*** Working data Section Begins ***
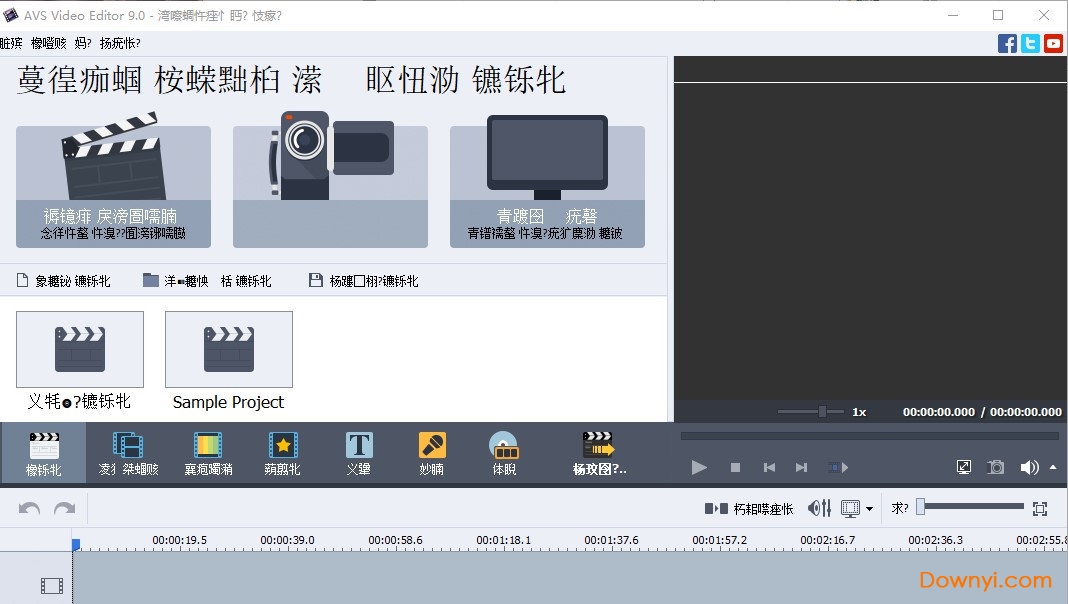Toggle the volume mute speaker icon
The image size is (1068, 604).
pos(1029,466)
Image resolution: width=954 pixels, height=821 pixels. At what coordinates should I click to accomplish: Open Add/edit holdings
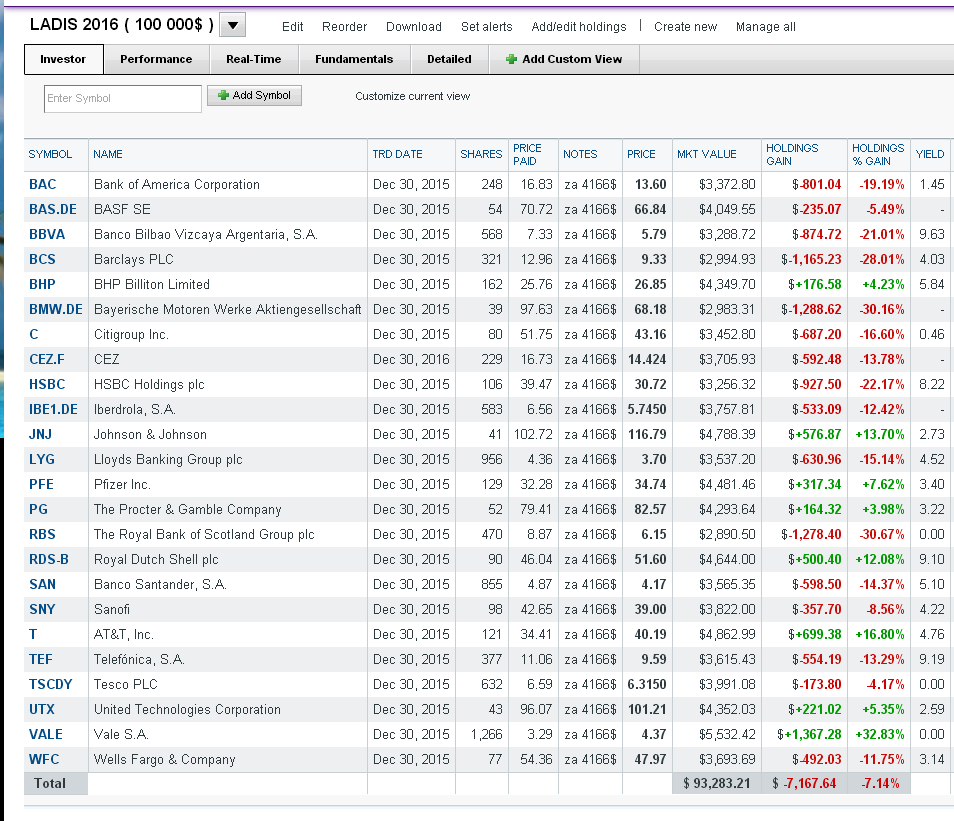pyautogui.click(x=579, y=27)
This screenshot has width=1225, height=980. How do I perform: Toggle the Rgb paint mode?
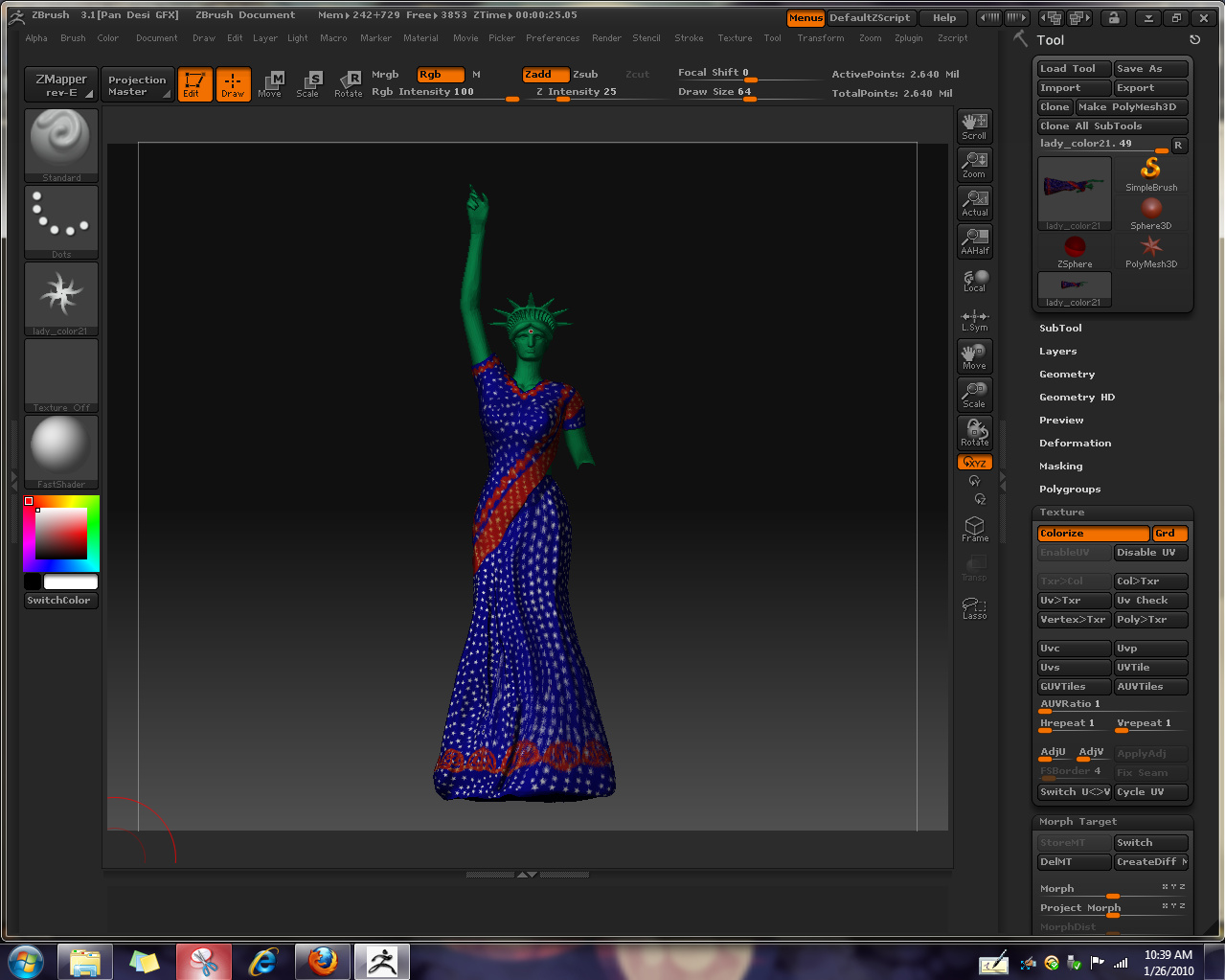tap(440, 74)
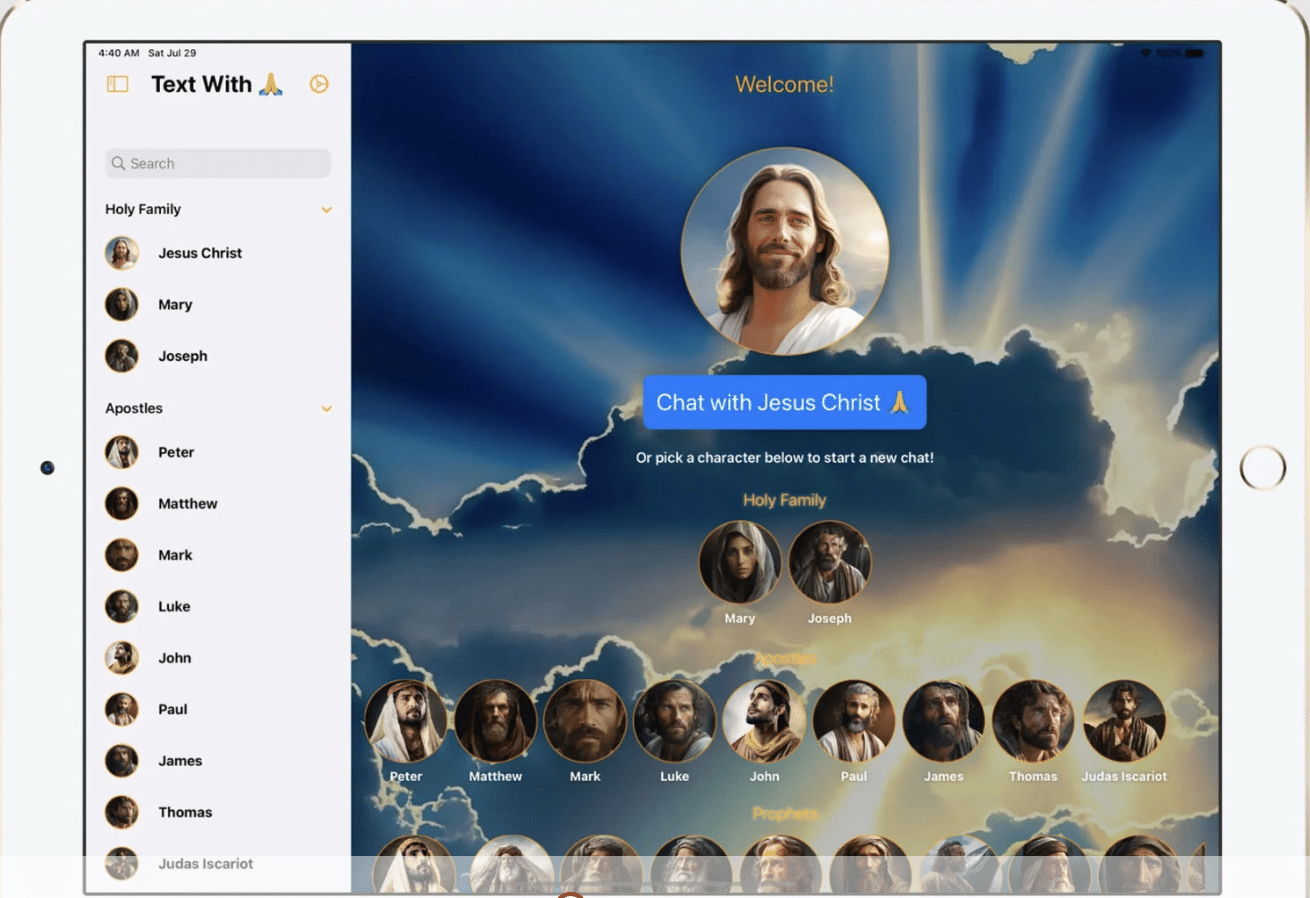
*** Working data Section Ends ***
* [Exercise directions]
All lines from the one containing "Image resolution: width=954" through the end of the entries, both ends included, should be written out exactly, with no pictures.

* [Result]
Image resolution: width=954 pixels, height=821 pixels. At what coordinates should I click to accomplish: Open Add/edit holdings
pyautogui.click(x=579, y=27)
This screenshot has width=1225, height=980. How do I perform: Toggle the Rgb paint mode?
tap(440, 74)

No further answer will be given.